Pipeline Spotlight: NAM Success Stories !
- J Talbot
- Oct 2, 2025
- 4 min read
New Approach/Non-animal methods (NAMs), such as organoids, organs-on-chips, computational modeling, and AI-driven toxicity prediction, represent a revolution in biomedical research. Unlike animals, these systems use human-derived cells, tissues, or computational models to deliver directly human-relevant results.

NAMs bring three main advantages:
Human Predictivity – Capturing human biology better than animal surrogates.
Speed & Cost Efficiency – Reducing the years and billions wasted on failed pipelines.
Ethical Progress – Aligning science with 21st-century values of humane research.
The success of NAMs is real! Here's a drug development pipeline spotlight of NAM success stories :
Gene Therapy & Human Kidney Organoids
Researchers used kidney organoids derived from human stem cells to test the safety of adeno-associated virus (AAV) vectors. They discovered unexpected toxicities (inflammation, DNA damage, fibrosis) that would have gone unnoticed in animal models. Importantly, they identified a protective therapy by blocking the NFκB pathway.
Implication: Organoids detected hidden dangers earlier than animal testing, making gene therapy safer.
Source: News Medical, 2025
Organoids for Drug Metabolism & Toxicity
Patient-derived liver and intestinal organoids are now used to assess drug absorption, metabolism, and off-target toxicities, outperforming traditional animal models.
Implication: These organoids predict human-specific drug effects and are already integrated into pharma pipelines.
Cancer Drug Development Using Organoids
Companies like HUB Organoids have screened libraries of bispecific antibodies in colorectal cancer organoids, eliminating weak candidates before animal studies.
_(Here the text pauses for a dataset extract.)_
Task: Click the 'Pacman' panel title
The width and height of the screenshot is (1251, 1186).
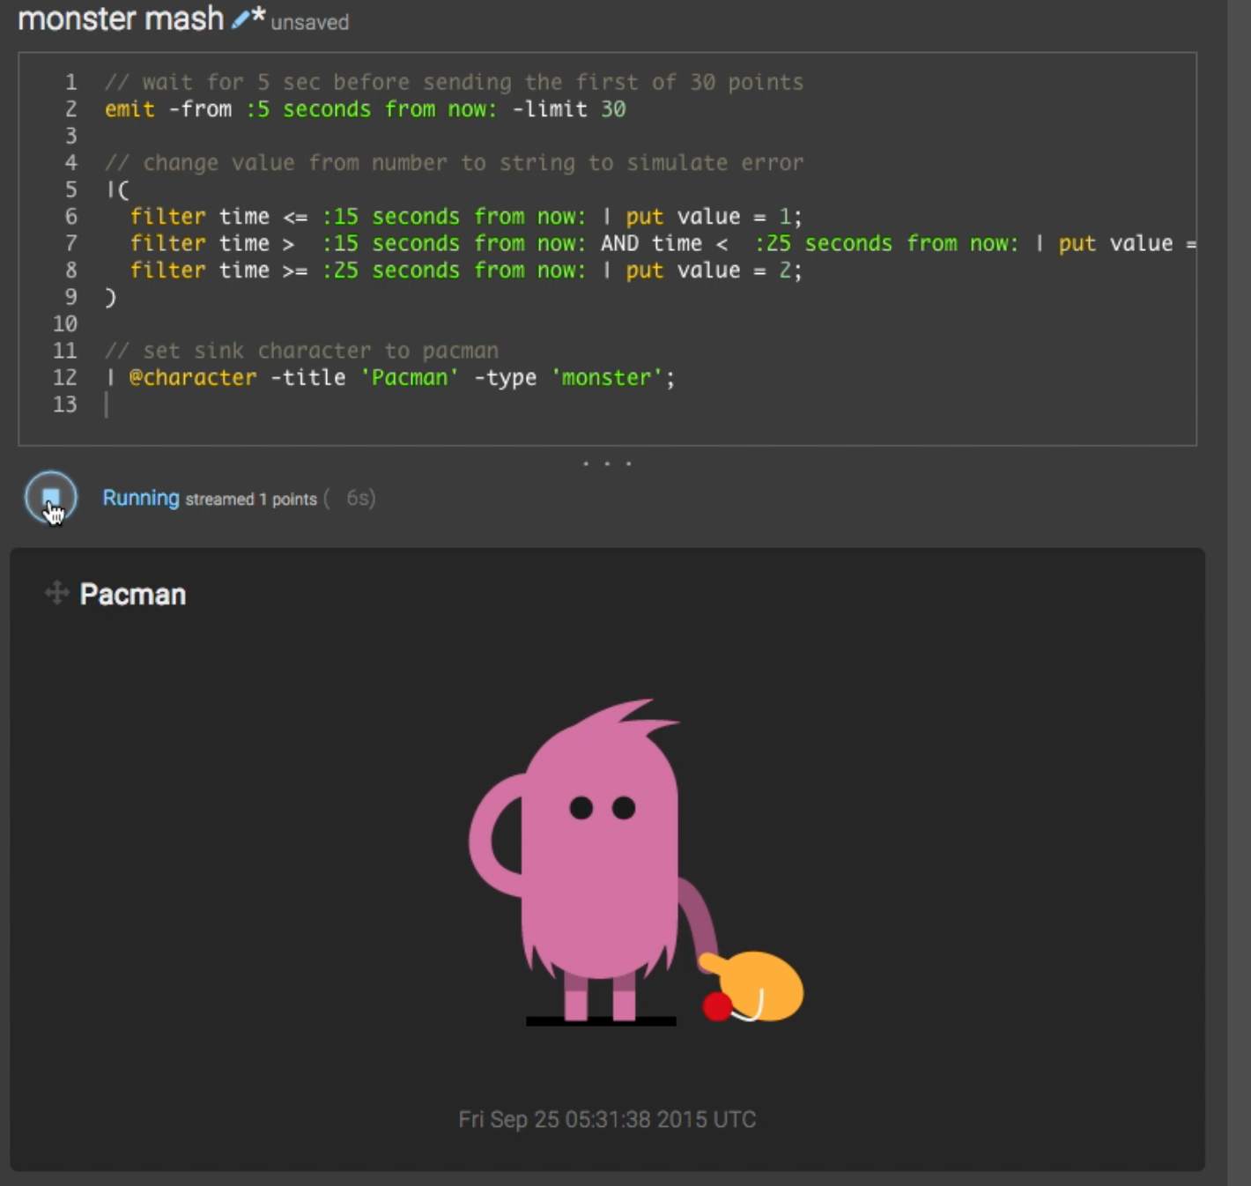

Implication: Reduces wasted resources and prevents unnecessary animal use.
Source: Labiotech.eu
Paradigm Shift in Preclinical Models
Reviews confirm organoids and microphysiological systems outperform animals for modeling genetic diversity, disease pathways, and drug safety.
Implication: The foundation is being laid for NAMs to replace animals even in regulatory approval pipelines.
Source: MDPI, 2025
What This Means for Mauritius
Mauritius is positioning itself as a biomedical research hub. Yet some actors continue lobbying to continue and pissibly expand primate testing, using local macaques as “research material.” This would not only endanger wildlife and tarnish Mauritius’ global image, but also tie the nation’s future to outdated science just as the world is moving away from it.
Instead, Mauritius could leapfrog into leadership by investing directly into NAMs infrastructure:
Organoid and organ-on-chip facilities.
Computational toxicology labs.
Partnerships with global leaders like PCRM, CAAT (Johns Hopkins), NC3Rs, FRAME, and EPAA.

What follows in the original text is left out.